On the path to the future, there are some important needs to be considered. Although a massive amount of data is now being collected on the distribution system, not all of it has practical applications as yet. "We are still looking for world-class ways to use the new data," Uluski said. "This includes using AMI data, which has great potential but few real applications. We also need new applications for data mining, and new analytics for improved distribution performance."
And, as with so many other aspects of the evolving intelligent grid, there comes the need for standards. Although integration standards such as CIM (Common Information Model) are under way, they are not yet fully realized.
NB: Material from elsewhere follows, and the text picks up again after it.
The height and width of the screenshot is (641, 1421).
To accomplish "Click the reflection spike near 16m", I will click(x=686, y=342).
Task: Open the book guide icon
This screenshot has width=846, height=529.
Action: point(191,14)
As well, Uluski said, "Standards for the DMS applications do not exist at all, so there is a lot of customization work, which increases cost and risk to utilities."
Looking to the future
I asked Uluski what he saw in the future for DMS as it evolves.
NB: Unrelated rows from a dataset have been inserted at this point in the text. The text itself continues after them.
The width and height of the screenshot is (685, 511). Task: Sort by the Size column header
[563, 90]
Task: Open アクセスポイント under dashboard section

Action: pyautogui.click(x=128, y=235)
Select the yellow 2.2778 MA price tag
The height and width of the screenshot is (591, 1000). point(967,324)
"The basic DMS building blocks will always be there: a nearly real-time interface to field devices for continuous monitoring and control, analytics to support improved decision-making and automatic control, and enterprise integration that will enable the DMS to interoperate seamlessly with other essential corporate business systems such as GIS, asset management, workforce management systems, etc.," he said.
Currently, there is considerable variation in how these basic DMS building blocks are configured: "The design varies between a `centralized' approach, where all analytics physically reside in a distribution control center or remote data center, and a `decentralized' or `distributed' approach, in which the analytics reside in a processor (or multiple processors) that are located in distribution substations or out on the feeders themselves (mounted on poles, pad mounted, or installed in underground vaults)," he said.
Which design, centralized or decentralized, will ultimately win the day?
Both, Uluski said. "Most of today's distribution automation (DA) and distribution management systems include a mix of centralized and decentralized components (a `hybrid' arrangement), and this is most likely a trend that will continue," he noted.
"DA/DMS applications that require fairly high-speed automatic control actions (responding in a few seconds)-for example, fault detection isolation and restoration-may be handled by decentralized components," he said. "Applications that primarily support operator decision-making and do not require high-speed control of field equipment (such as switch order management) will most likely be centralized."
The final key? "Regardless of the approach used, it is essential that the analytics use the latest (as operated) state of the distribution system and that the operators are always kept informed of any automatic control action," Uluski stressed.